▶ _Выбранный отрывок_
== == ==

Время как измерение препятствует распаду человека и всего человеческого общества, их необратимому дроблению. С одной стороны, оно не позволяет каждому уйти вслед за собственной кривой и сорваться в бездну хаоса под накалом личных эмоций. С другой – время не дает человеку сбиться со счета грехопадений под прессом своего высокомерного рационализма. В обозначенном статусе, по Ш. Кэрроллу, ось времени помогает найти у событий «верх» и «низ», отличить их движение между «назад» и «вперед».
О вышеописанных и универсальных свойствах времени мы узнаем в основном из абсолютистской и отвлеченной концепции Ньютона. Но в механике эти свойства только отражаются. Механика не является источником времени. Технические устройства не накапливают и сами по себе не воспроизводят время. Оно из них не истекает. Как отмечал Плотин, круговращение неба лишь являет собой время, в котором оно есть. Но само время не есть то, чем и в чем оно является. «Оно не могло возникнуть ни благодаря покоящимся, ни благодаря движущимся вещам…» 27. Аналогичное суждение задолго до Плотина высказал Аристотель, когда отметил, что хотя часть круговращения [Неба] есть какое-то время, но [само время] ни в коем случае не круговращение… <…> Изменение и движение каждого [тела] происходят только в нем самом или там, где случится быть самому движущемуся и изменяющемуся; время же равномерно везде и при всем» 28.
Жизнь как источник времени, а время как критерий жизнеспособности правовых благ
Для устранения всех сомнений в существовании времени и формирования полноценного о нем представления ученые предлагали не ограничиваться идеалистическими взглядами Ньютона, которые являлись лишь логическим построением и никогда не воспроизводили знание о времени, основанном на реальности. Ньютоновская формула времени не поддавалась научному изучению и не отражалась в фактах, изучаемых наукой. Специалисты наставляли обратиться ко всей полноте жизни, которой законы механики искусственно подражают и на деле выступают лишь ее статическим эквивалентом. «Время, – отмечал Г. Зиммель, – есть жизнь, если оставить в стороне ее содержание» 29. Фактические свойства времени, подтверждал В. И. Вернадский, обнаруживаются в жизненных явлениях. Только через жизненную область можно подойти к более глубокому, чем в других процессах природы, проникновению в реальность и к пониманию времени. Время и жизнь, по убеждению ученого, неразделимы, т. к. «бренность жизни нами переживается как время, отличное от обычного времени физика» 30. Жизнь, иными словами, есть главный сосуд времени, единственный источник его наполнения и ключевое средство истощения.

== == ==

▶ _Задания для выполнения_
a) Кто, согласно отрывку о времени, сказал, что время есть жизнь, если оставить в стороне её содержание?
b) Объясните по отрывку о времени, почему, по убеждению В. И. Вернадского, время и жизнь неразделимы.
c) Продолжите текст о времени и жизни с того места, где он заканчивается.
Для этой работы строки не нужны.

== == ==

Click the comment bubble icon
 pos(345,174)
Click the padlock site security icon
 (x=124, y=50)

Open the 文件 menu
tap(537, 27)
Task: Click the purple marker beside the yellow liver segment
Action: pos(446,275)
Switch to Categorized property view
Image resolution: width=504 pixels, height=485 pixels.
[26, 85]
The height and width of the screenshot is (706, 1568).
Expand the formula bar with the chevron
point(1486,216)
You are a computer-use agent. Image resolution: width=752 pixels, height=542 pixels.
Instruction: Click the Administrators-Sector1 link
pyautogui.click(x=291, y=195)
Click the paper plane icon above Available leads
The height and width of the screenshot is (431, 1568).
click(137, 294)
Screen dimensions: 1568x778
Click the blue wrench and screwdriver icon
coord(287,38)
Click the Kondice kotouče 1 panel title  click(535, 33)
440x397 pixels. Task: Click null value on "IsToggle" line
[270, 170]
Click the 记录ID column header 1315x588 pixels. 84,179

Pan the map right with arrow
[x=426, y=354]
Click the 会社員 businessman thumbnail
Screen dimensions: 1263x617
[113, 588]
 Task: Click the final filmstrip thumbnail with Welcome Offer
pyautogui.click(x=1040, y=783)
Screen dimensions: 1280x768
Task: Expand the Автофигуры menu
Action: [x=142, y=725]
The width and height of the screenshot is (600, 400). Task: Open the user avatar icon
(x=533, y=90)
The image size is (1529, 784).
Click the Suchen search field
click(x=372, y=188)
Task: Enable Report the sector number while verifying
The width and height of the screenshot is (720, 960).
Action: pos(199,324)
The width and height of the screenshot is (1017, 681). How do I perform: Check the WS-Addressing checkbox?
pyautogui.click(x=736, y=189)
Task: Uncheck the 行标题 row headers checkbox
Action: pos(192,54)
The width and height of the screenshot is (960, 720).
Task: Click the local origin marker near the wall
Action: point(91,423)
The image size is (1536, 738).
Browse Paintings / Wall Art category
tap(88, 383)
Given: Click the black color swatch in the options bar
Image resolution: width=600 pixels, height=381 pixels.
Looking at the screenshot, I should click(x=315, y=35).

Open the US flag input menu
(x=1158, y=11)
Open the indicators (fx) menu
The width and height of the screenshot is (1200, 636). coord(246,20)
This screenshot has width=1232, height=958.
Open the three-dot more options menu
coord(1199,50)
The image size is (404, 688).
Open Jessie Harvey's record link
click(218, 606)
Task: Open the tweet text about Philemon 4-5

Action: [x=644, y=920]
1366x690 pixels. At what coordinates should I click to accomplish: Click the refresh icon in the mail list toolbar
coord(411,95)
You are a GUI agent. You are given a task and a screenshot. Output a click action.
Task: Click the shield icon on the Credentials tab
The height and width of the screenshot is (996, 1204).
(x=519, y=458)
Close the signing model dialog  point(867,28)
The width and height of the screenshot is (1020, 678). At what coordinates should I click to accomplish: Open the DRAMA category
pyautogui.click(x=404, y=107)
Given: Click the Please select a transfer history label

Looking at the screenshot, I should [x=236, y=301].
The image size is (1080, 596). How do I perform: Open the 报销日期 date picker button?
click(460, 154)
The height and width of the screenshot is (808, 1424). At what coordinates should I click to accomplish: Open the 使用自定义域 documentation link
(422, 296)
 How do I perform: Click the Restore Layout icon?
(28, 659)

== == ==

▶ _Ответы по заданиям_
a) Г. Зиммель.

b) По убеждению Вернадского, время и жизнь неразделимы, потому что бренность жизни переживается нами как время, отличное от обычного времени физика.

c)
Изотропная обусловленность жизни и времени первым делом указывает на то, что время, как и жизнь, имеет не только механическое выражение. Осознание этого факта в конце XIX – начале XX в. привело научную мысль к пониманию, что время также обладает физическим, геологическим, химическим, биологическим, психологическим и космическим воплощением. Для некоторых философских школ, прежде всего идеалистической направленности, обозначенное научное открытие не стало чем-то новым. Оно было квалифицировано как прозрение естественно-научных дисциплин, поскольку с учетом их позитивного опыта мыслители за тысячу лет до XX в. диагностировали не мифическую, а практическую связь жизни и времени. Сначала Платон, а затем его последователь Плотин отмечали, что «одна и та же жизнь создает небо и время». Время есть протяженность жизни, «обладающей непрерывной деятельностью». Одно не пребывает без другого, поскольку время и жизнь не только сопутствуют, но и совпадают друг с другом. Если жизненный процесс превращается в пустую схему единства, – тогда прекращают свое существование и время, заключенное в этом жизненном процессе, писал Плотин 31.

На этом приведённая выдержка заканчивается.